They call me the anti-shopper. Actually, they don’t. But since my good friend Jane and I discovered Middlesbrough’s first charity shop back in the late ’70s, when we were at Sixth Form, the high street lost me for good.
I don’t do high street clothes shopping. I’ve loved charity shops and vintage outlets for almost forty years. Ebay is my online home. I dislike having too many shoes. One handbag at a time is quite enough. I don’t drive because public transport is fine, even in supposedly remote North Devon. Our current flat screen Sony telly is fifteen years old, still going strong. I never upgrade my mobile – why bother when it works?
We’re not the only ones. There’s a growing segment of people who feel runaway consumerism is a silly system, a bandwagon that we can’t all step off because if we did, the whole crazy edifice would collapse. The internet has made things worse in some ways. Yes, you can buy anything you like on it, and that’s brilliant. But during the next big solar flare we get – which is only a matter of time – the world’s electrical grids will fry in seconds and we’ll be left with nothing but the old-school physical world. Or that’s what the scientists say, anyway.

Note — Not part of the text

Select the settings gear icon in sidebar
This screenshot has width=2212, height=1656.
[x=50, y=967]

Taking anti-consumerism to the max
Some people are taking anti-consumerism very seriously indeed. They’ll keep a car going way beyond its expected lifespan with string, spit, sellotape and goodwill rather than buy a new one. Environmentally it makes sense, since buying a new car means you’d spend years working off the CO2 emitted by the manufacturing process. These people are paying through the nose in terms of repairs and maintenance, and some call them idiots. The anti-shoppers call them heroes.
Fifteen years of not watching TV ads helps my household shut out the advertising noise. We always turn the sound down when the ads are on. We consciously avoid brands with bad human rights reputations or investments in fossil fuels. We seek out brands that do the decent thing. And there’s no such thing as ‘retail therapy’ in our world. Just stuff we want, and stuff we don’t.

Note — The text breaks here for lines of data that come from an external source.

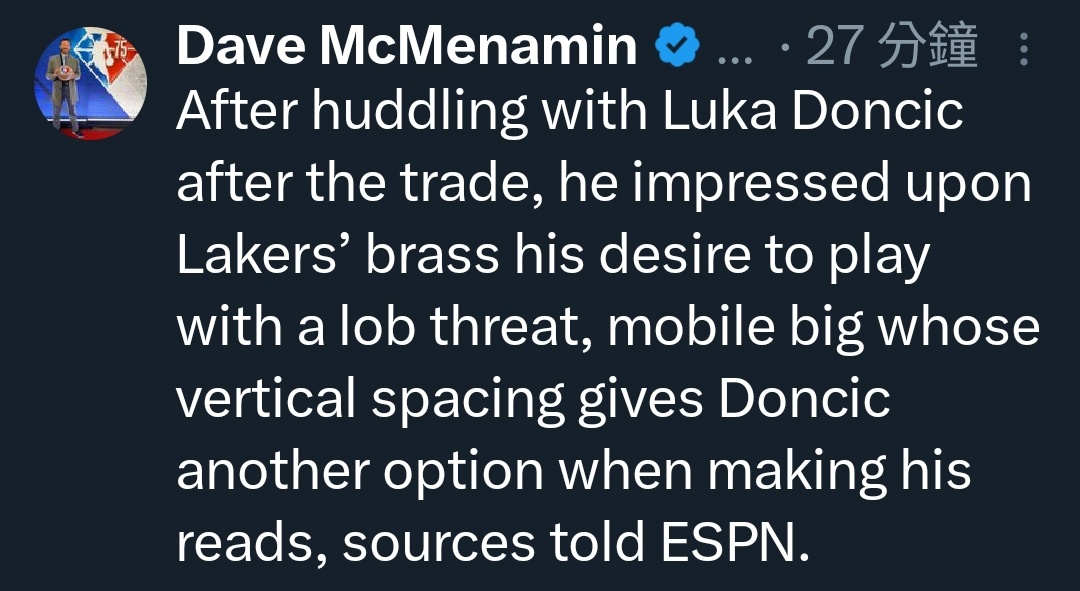Click 'After huddling' at the tweet start
The image size is (1080, 591).
[350, 113]
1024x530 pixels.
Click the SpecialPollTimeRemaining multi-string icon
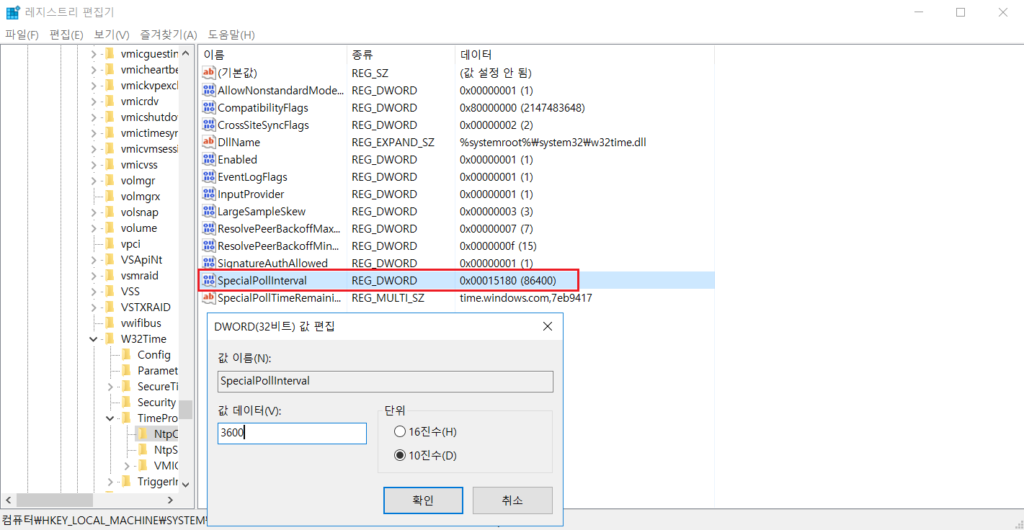209,297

How do marketers reach the anti-shopping target market?
On the other hand we can’t avoid buying some things. The anti-shoppers of this world are not totally out of reach to marketers, assuming they feel we’re worth the bother.

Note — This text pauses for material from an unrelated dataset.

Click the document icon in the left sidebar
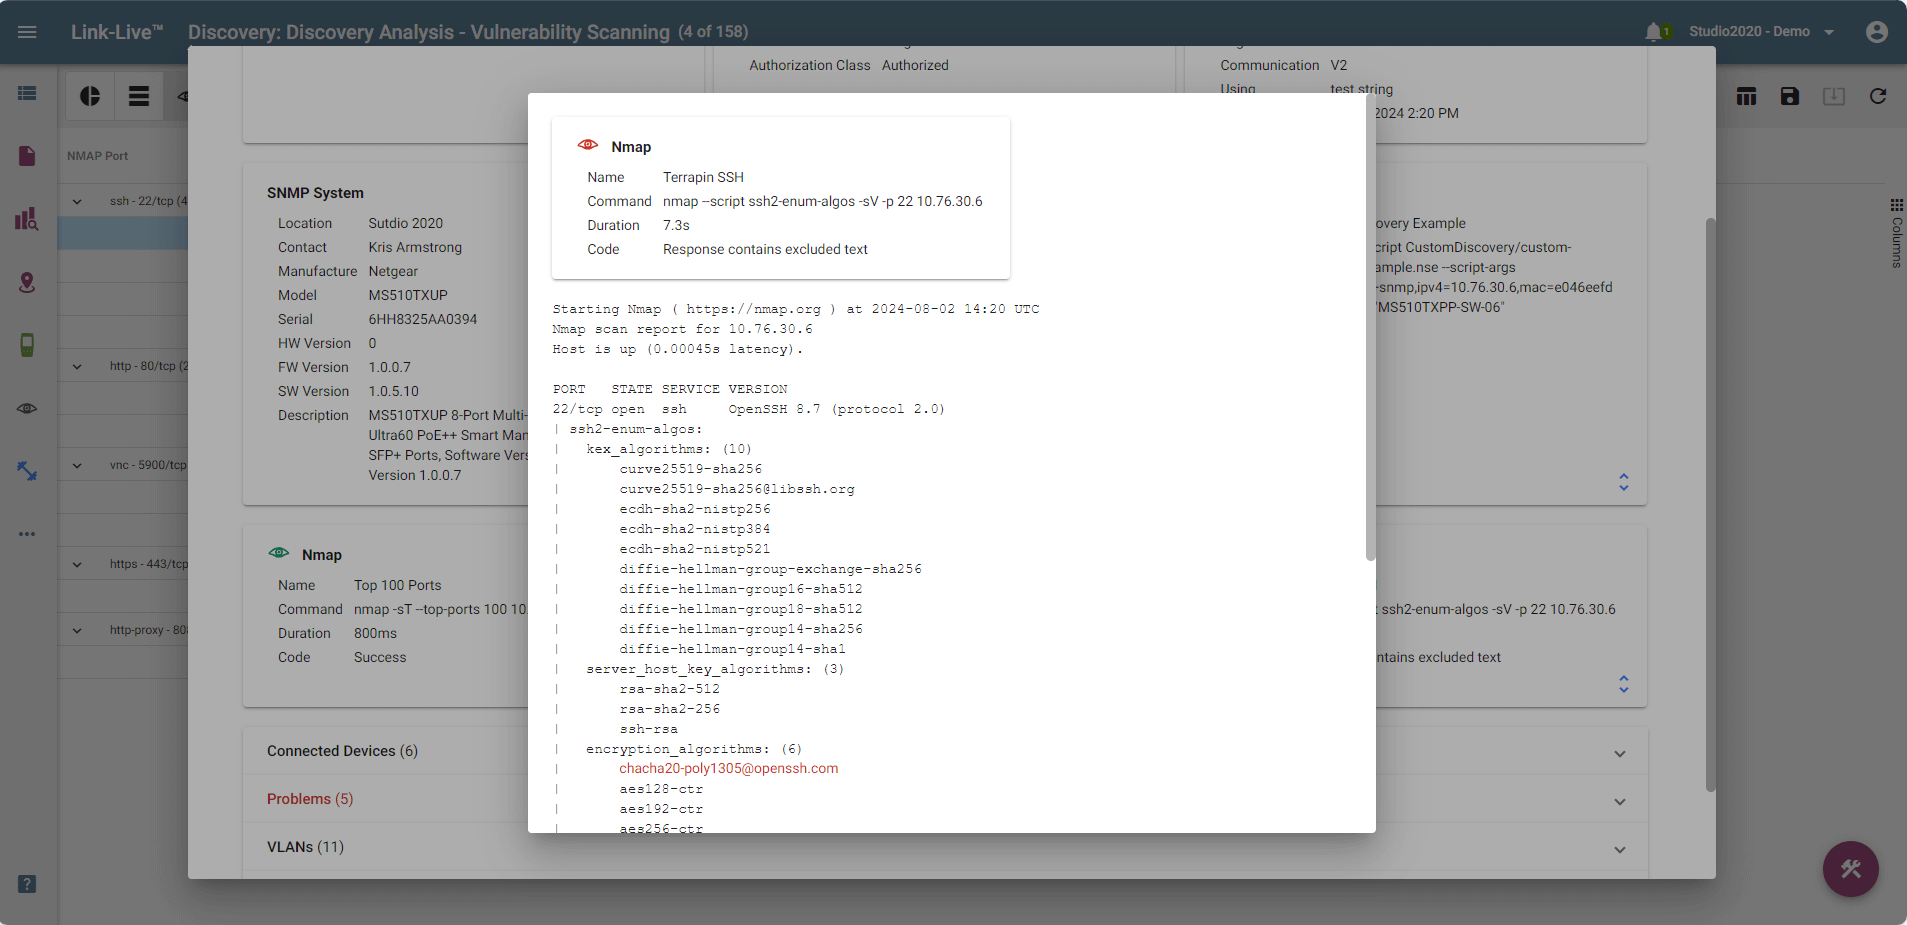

We all need food, shelter, warmth. And because plenty of us also have a deep need to be surrounded by beautiful things, we buy retro, antiques, art, craft. We make things and mend things. We do it ourselves. We grow food. And that’s where your magical marketing skills come into play. If you want to engage with the anti-shoppers, that’s where you’ll find us, and there are more of us to target every day.